If it does, you need to include a target += statement with the log absolute determinant of the Jacobian of the transform.
Left-hand-side of sampling statement:
log_dF_increment ~ normal(...)
It sounds like the autodiff doesn’t compute the Jacobian for me…
My transitions are still divergent.

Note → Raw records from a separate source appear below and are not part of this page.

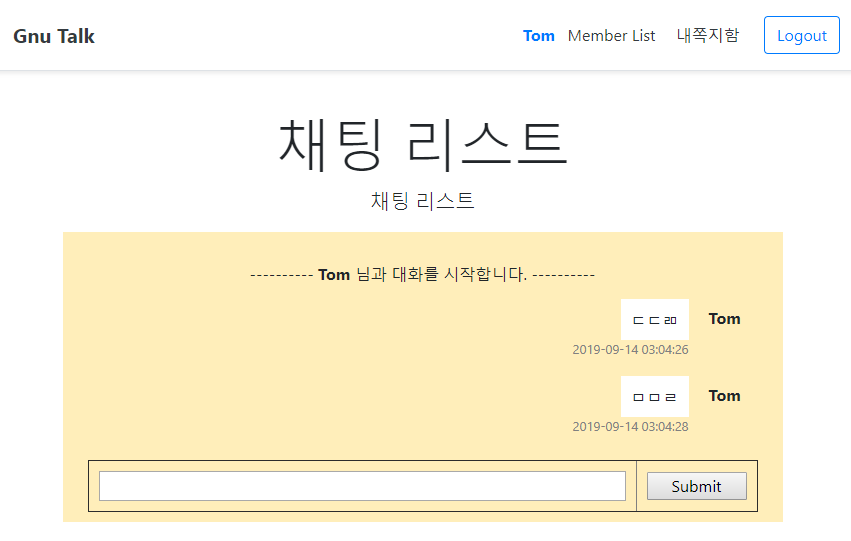Viewport: 851px width, 541px height.
Task: Click the first white chat message bubble
Action: [655, 319]

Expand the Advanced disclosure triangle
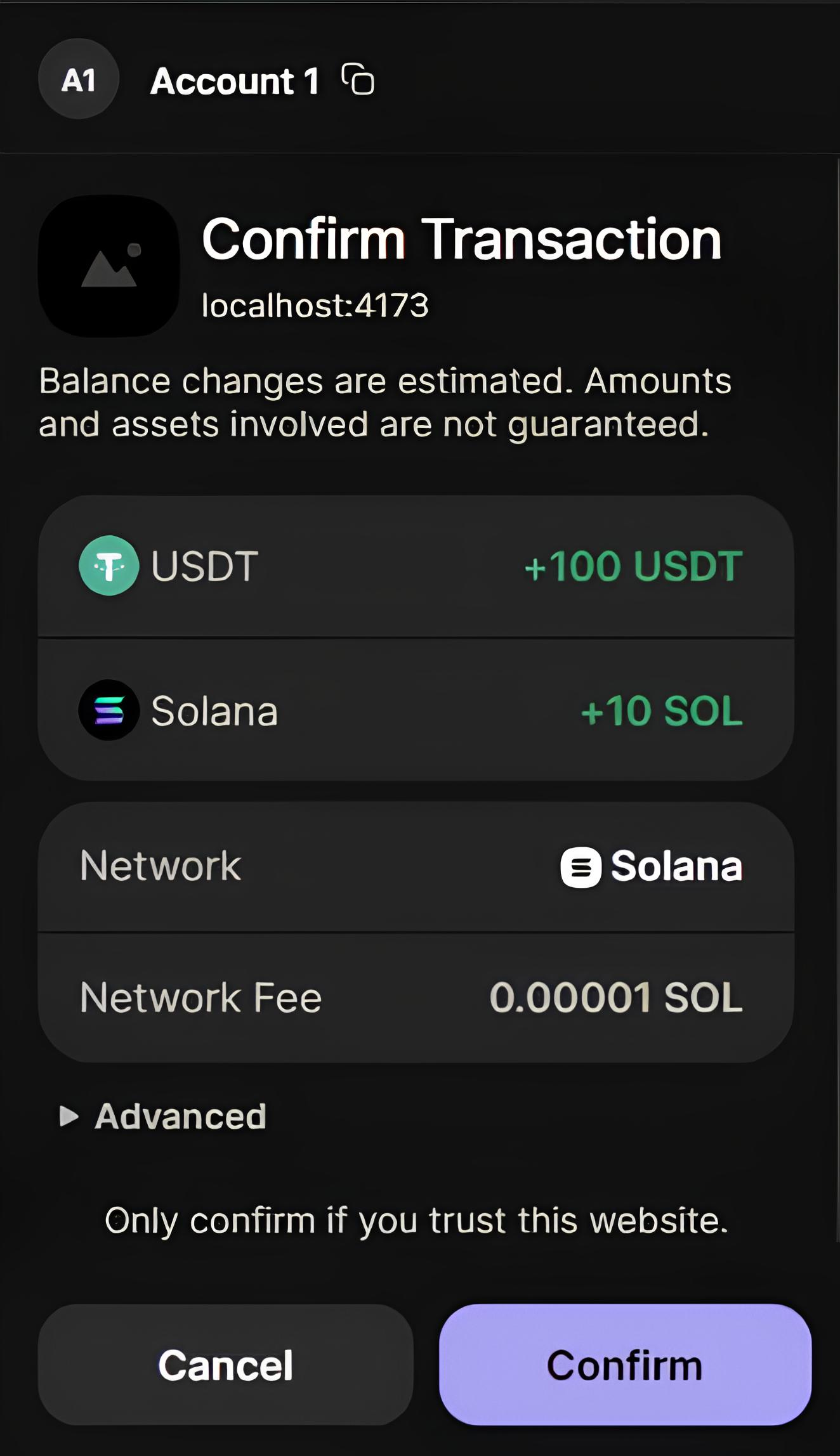69,1116
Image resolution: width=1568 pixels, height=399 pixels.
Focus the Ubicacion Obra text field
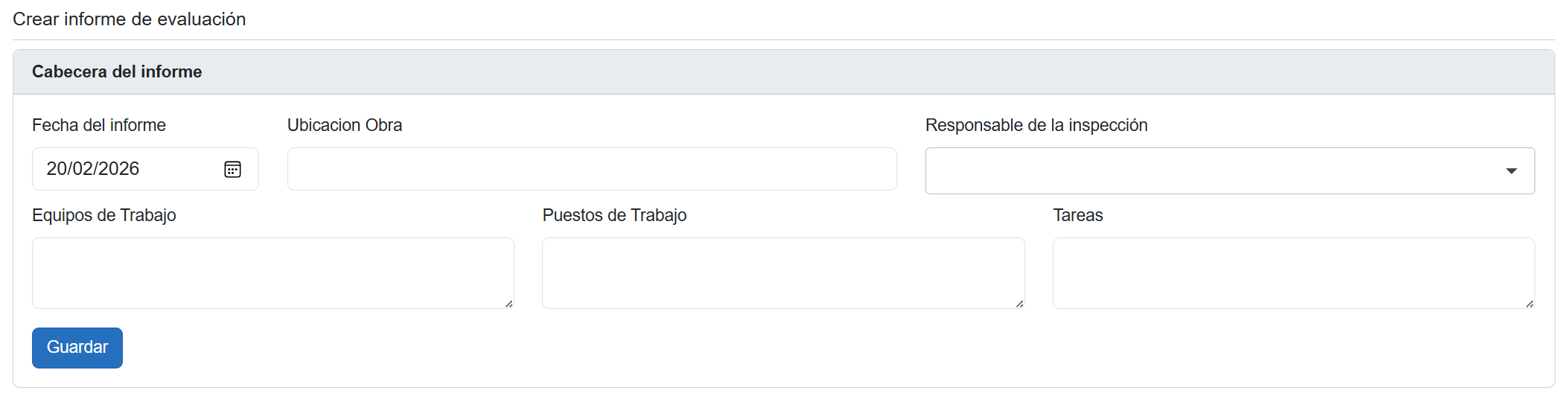(592, 169)

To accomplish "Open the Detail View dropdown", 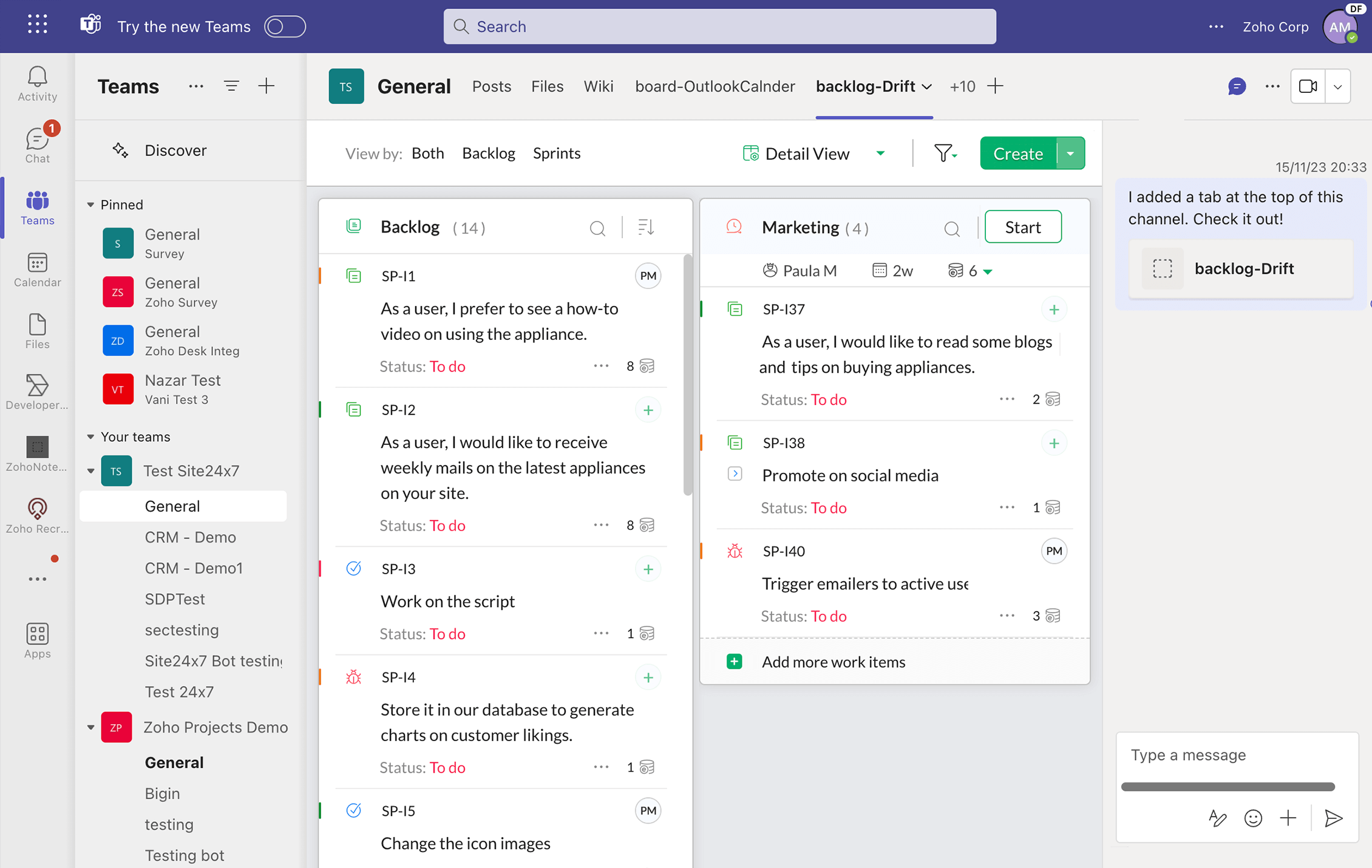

Here’s my updated code:
functions {
int real_to_int(real x) {
int i = 0;
while(i < x) {
i += 1;
}
return i;
}
// Should we vectorize this and have it done all at once, i.e. real[] x?
real interpolate(vector F, real x, int T) {
// i and i+1
int i;
real res;
real flo = floor(x*T); // possible values: {0 ,..., T-1}
real lambda = x*T - flo;
i = real_to_int(flo) + 1;
res = (1 - lambda) * F[i] + lambda * F[i+1];
print("res = ", res);
return(res);
}
}
data {
int<lower=0> N; // number of X obs, yielding N+1 buckets
int<lower=0> T; // number of line segments (granularity of Gaussian Process)
int<lower=0> Y[N+1]; // Number of Y samples in bucket k
}
transformed data{
int N_Y = sum(Y);
}
parameters {
simplex[N+1] intervals; //dirichlet
positive_ordered[T+1] F; // Cumulative density ratio.
real<lower=0> sigma; //how quickly the log-density ratio can vary
}
transformed parameters {
real<lower=0> dF[T]; // density ratio
real log_dF[T]; // log of density ratio
real log_dF_increment[T-1]; // 1st deriv of log density ratio
real ddF[T-1]; // 1st deriv of density ratio
for (t in 1:T) {
dF[t] = F[t+1] - F[t];
log_dF[t] = log(dF[t]);
}
for (t in 1:(T-1)) {
ddF[t] = dF[t+1] - dF[t];
log_dF_increment[t] = log_dF[t+1] - log_dF[t];
}
}
// ToDo: change this to a non-centered implementation?
model {
print("BEFORE: target = ", target());
{
real l = 0; // left end of interval
real r; // right end of interval
real rate; // Poisson rate
real F_l = 0; // F(0) = 0
real F_r;
print("rate = ", rate);
intervals ~ dirichlet(rep_vector(1.0, N+1));
for (k in 1:(N+1)) { // for each bucket
r = l + intervals[k];
F_r = interpolate(F, r, T); //interpolate
rate = F_r - F_l; // the Poisson rate is the integral
print("rate = ", rate);
Y[k] ~ poisson(N_Y * rate);
l = r;
F_l = F_r;
}
/////////////////////
// Smoothness prior
// ToDo: Define the adjacent differences of logs, in 'transformed_parameters'
for (t in 1:(T-1)) { // for each section of the function approximation
log_dF_increment[t] ~ normal(0, sigma);
}
sigma ~ exponential(1);
// Set F(0) = 0.1. Doing this here avoid having to use 'min' above.
F[1] ~ normal(1, 1e-3);
}
}
Apparently the most suspicious part of my model is the piecewise-linear approximation of F. This might be particularly bad since the model refers to a 2nd derivative of it (namely: log_dF_increment)
I think it would be better to use piecewise quadratic, or piecewise cubic, or splines. The tricky part is enforcing a monotonicity constraint, so that my integral works efficiently.
The B-splines code for Stan isn’t general enough for my problem – it assumes that the set of points X for which the spline is calculated is in the data. In my problem they are a parameter, so the spline needs to be rebuilt at every iteration… I hope this won’t be hopelessly slow.
There is an obvious inefficiency in the recursive implementation whenever the order k>2 … A bottom-up algorithm would be better … or memoization.